> Exercise aim
Drop all images and give the records again exactly.

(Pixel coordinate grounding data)
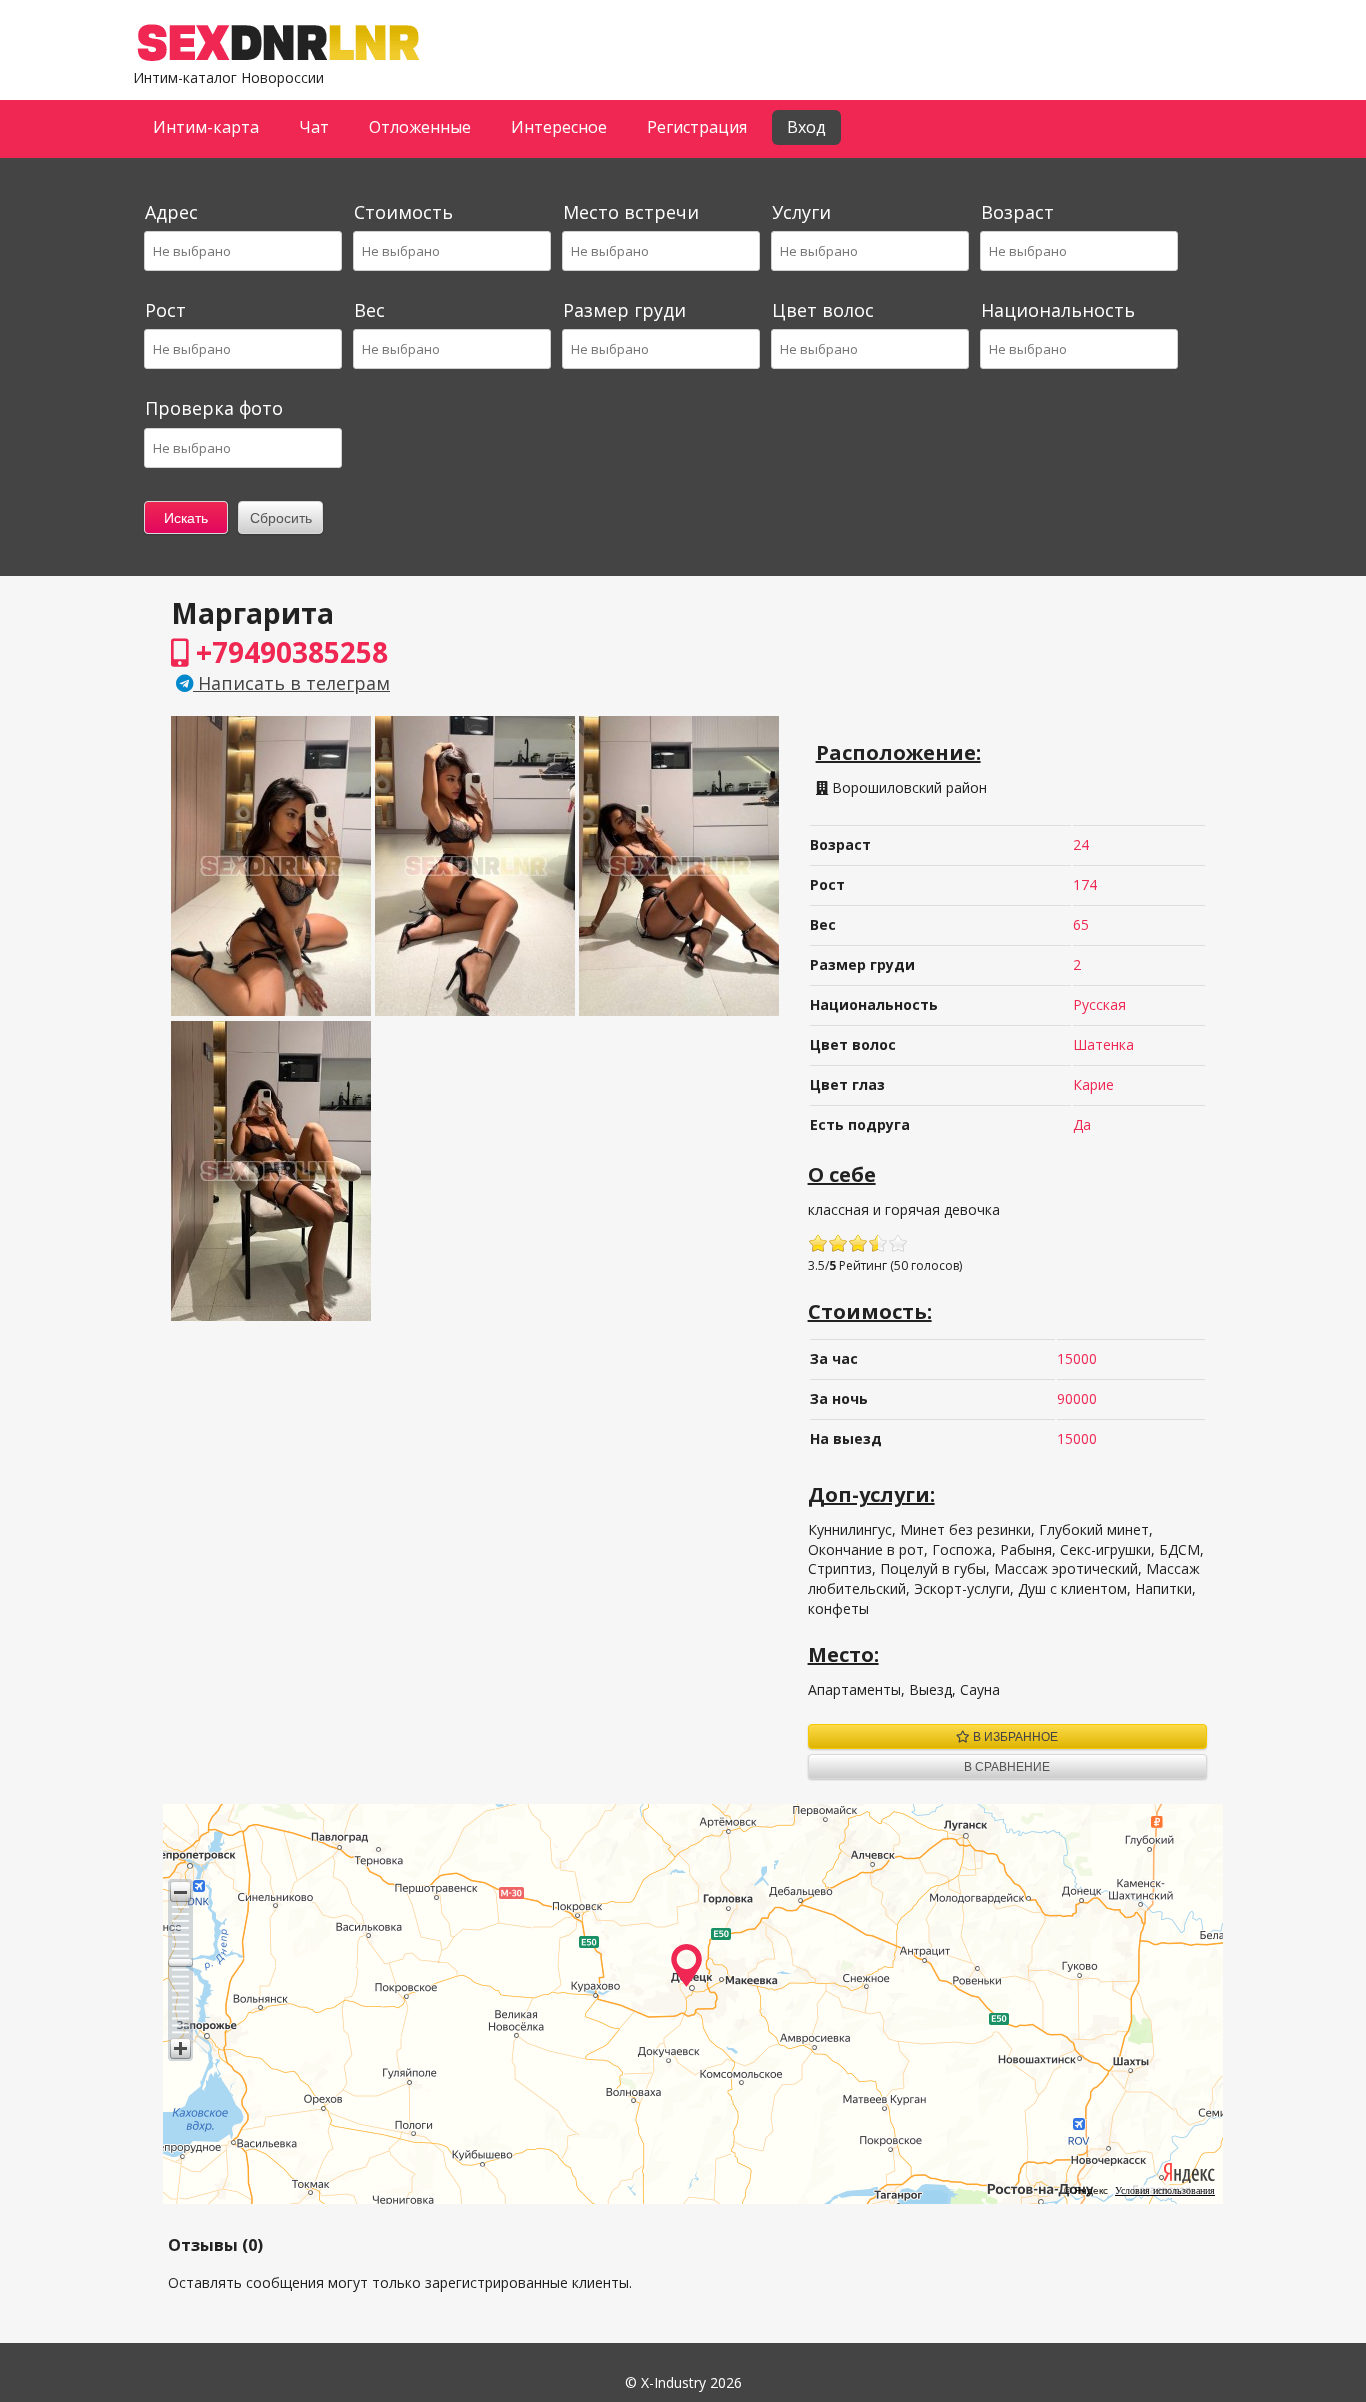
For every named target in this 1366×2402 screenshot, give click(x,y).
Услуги (801, 212)
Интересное (559, 127)
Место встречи (631, 212)
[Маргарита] (271, 1010)
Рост (165, 310)
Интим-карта (206, 127)
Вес (369, 310)
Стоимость (403, 212)
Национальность (1058, 310)
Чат (314, 127)
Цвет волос (823, 310)
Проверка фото (214, 408)
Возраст (1017, 212)
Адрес (171, 212)
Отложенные (420, 127)
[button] (180, 1891)
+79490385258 (288, 652)
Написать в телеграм (291, 683)
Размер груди (624, 310)
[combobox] (242, 251)
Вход (806, 127)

> Problem solution
For every named target in this 1366×2402 screenshot, give click(x,y).
Услуги (801, 212)
Интересное (559, 127)
Место встречи (631, 212)
[Маргарита] (271, 1010)
Рост (165, 310)
Интим-карта (206, 127)
Вес (369, 310)
Стоимость (403, 212)
Национальность (1058, 310)
Чат (314, 127)
Цвет волос (823, 310)
Проверка фото (214, 408)
Возраст (1017, 212)
Адрес (171, 212)
Отложенные (420, 127)
[button] (180, 1891)
+79490385258 (288, 652)
Написать в телеграм (291, 683)
Размер груди (624, 310)
[combobox] (242, 251)
Вход (806, 127)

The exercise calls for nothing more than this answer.